Mason explains that participants in a tax pooling arrangement pay their provisional tax into a shared pool instead of directly against their Inland Revenue Department account. All tax pool funds are held at the IRD, and are 100% secure.
By way of example, when the exact amounts due to IRD are calculated, taxpayers have funds transferred from the pool to their IRD account. Any surplus is sold to other members of the pool who may need it to cover their obligations, generally creating greater returns than the Inland Revenue credit interest rate. Thus, on the one hand, it benefits those who have overpaid.
Members of the pool who have underpaid, or have tax reassessed during IRD audits, can buy the surpluses for less than the IRD Use of Money debit interest rate to settle their obligations. Thus, on the other hand, it benefits those who may find themselves in a cash flow crunch; transfers to IRD are settled immediately, eliminating any penalties or interest.
Acquisition of additional tax can be done in advance (finance) or after the provisional date (buy), and surplus tax can either be sold over time (sell) or refunded within a matter of days. The other key benefit is quick access to tax paid in changing circumstances. An example could be the recent earthquake where businesses were paying tax based on expected profits, and suddenly all that changed. Tax Pooling facilitates easy access to tax paid to date.

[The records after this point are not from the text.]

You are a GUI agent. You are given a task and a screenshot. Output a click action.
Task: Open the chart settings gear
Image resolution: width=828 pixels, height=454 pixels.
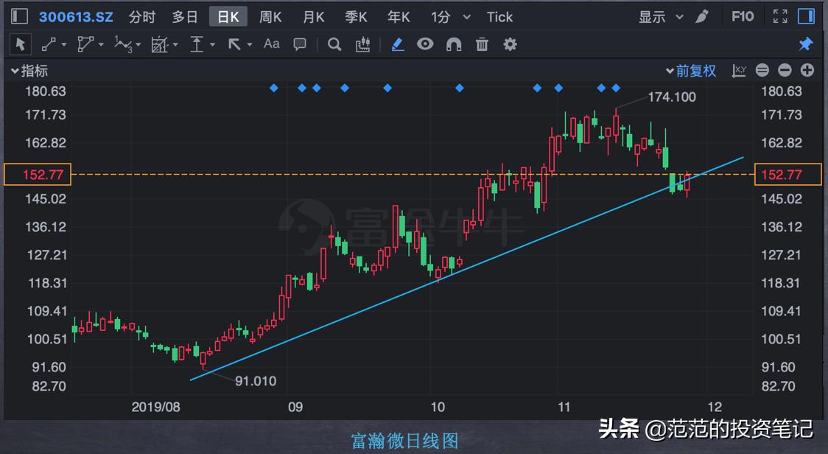(510, 44)
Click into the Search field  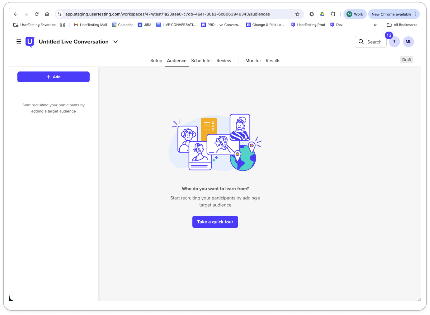pyautogui.click(x=371, y=42)
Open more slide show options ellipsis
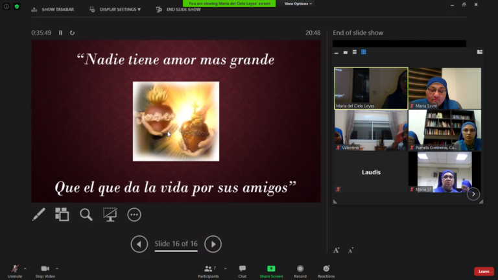The width and height of the screenshot is (498, 280). (x=134, y=215)
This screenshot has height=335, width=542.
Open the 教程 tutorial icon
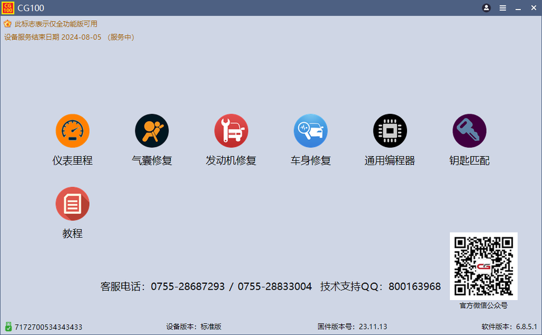click(x=72, y=204)
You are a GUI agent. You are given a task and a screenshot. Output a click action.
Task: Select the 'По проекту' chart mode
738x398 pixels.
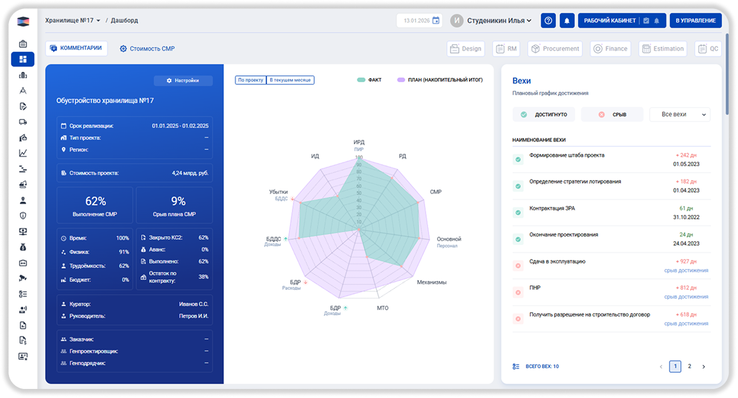[251, 80]
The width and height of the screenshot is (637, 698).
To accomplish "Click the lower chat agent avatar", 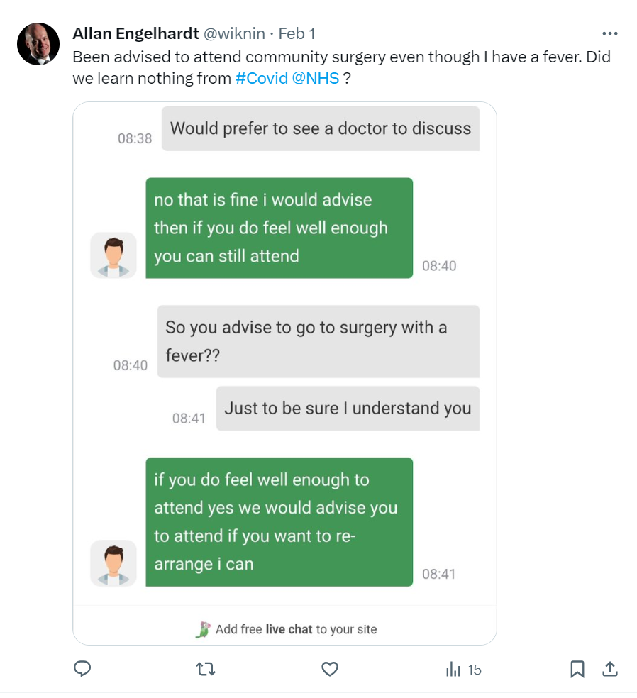I will tap(113, 563).
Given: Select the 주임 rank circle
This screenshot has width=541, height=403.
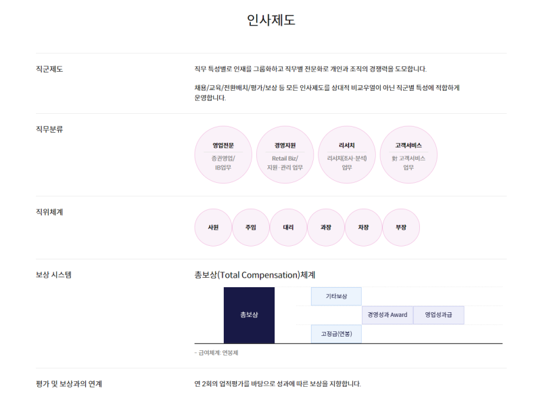Looking at the screenshot, I should point(251,228).
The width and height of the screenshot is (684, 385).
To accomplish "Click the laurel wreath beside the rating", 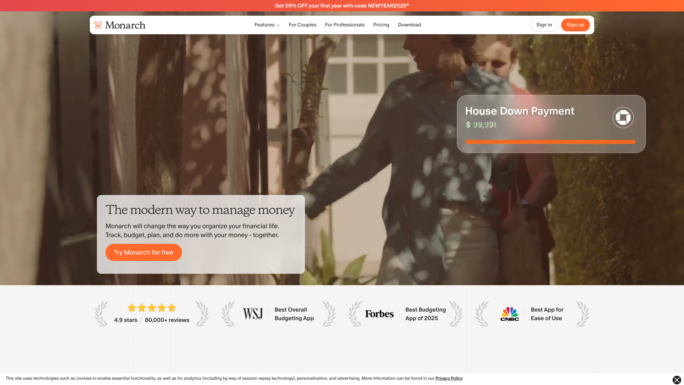I will (x=102, y=314).
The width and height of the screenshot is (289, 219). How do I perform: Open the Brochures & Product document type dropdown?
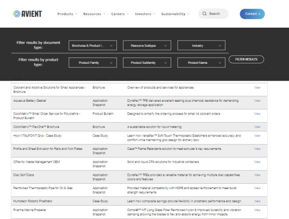tap(93, 45)
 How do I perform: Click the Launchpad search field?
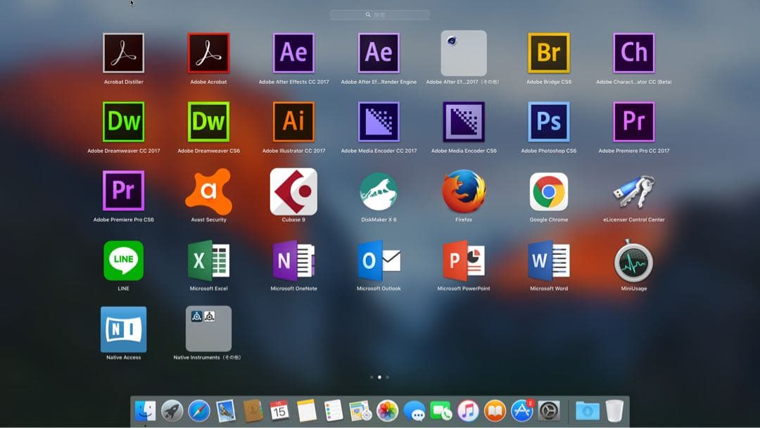(x=380, y=15)
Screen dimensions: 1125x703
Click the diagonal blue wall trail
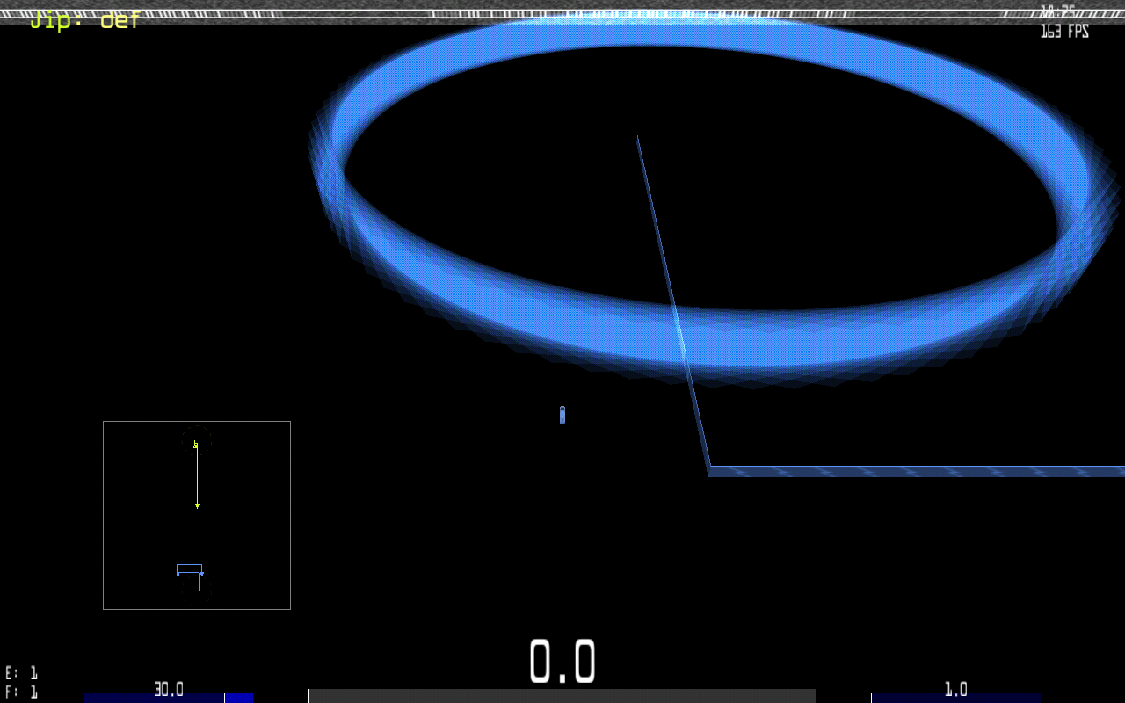[x=672, y=299]
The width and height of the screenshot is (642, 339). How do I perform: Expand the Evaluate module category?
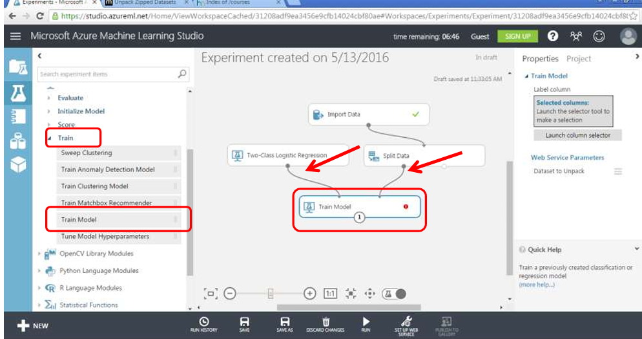point(50,98)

Mason notes that Findex’s tax pool service is offered in partnership with Tax Management NZ (TMNZ), which is the country’s leading provider of tax pooling services. As its own fund operates within the broader pool, Findex clients have preferential access to TMNZ funds if required.
He notes that tax pooling has always proven popular with larger companies, but says the message is yet to reach the mid-market and small to medium enterprise (SME) sector. “This is a valuable service which incurs no cost to our clients and on which we do not charge any fees. Participating in tax pooling therefore can only benefit those who join.”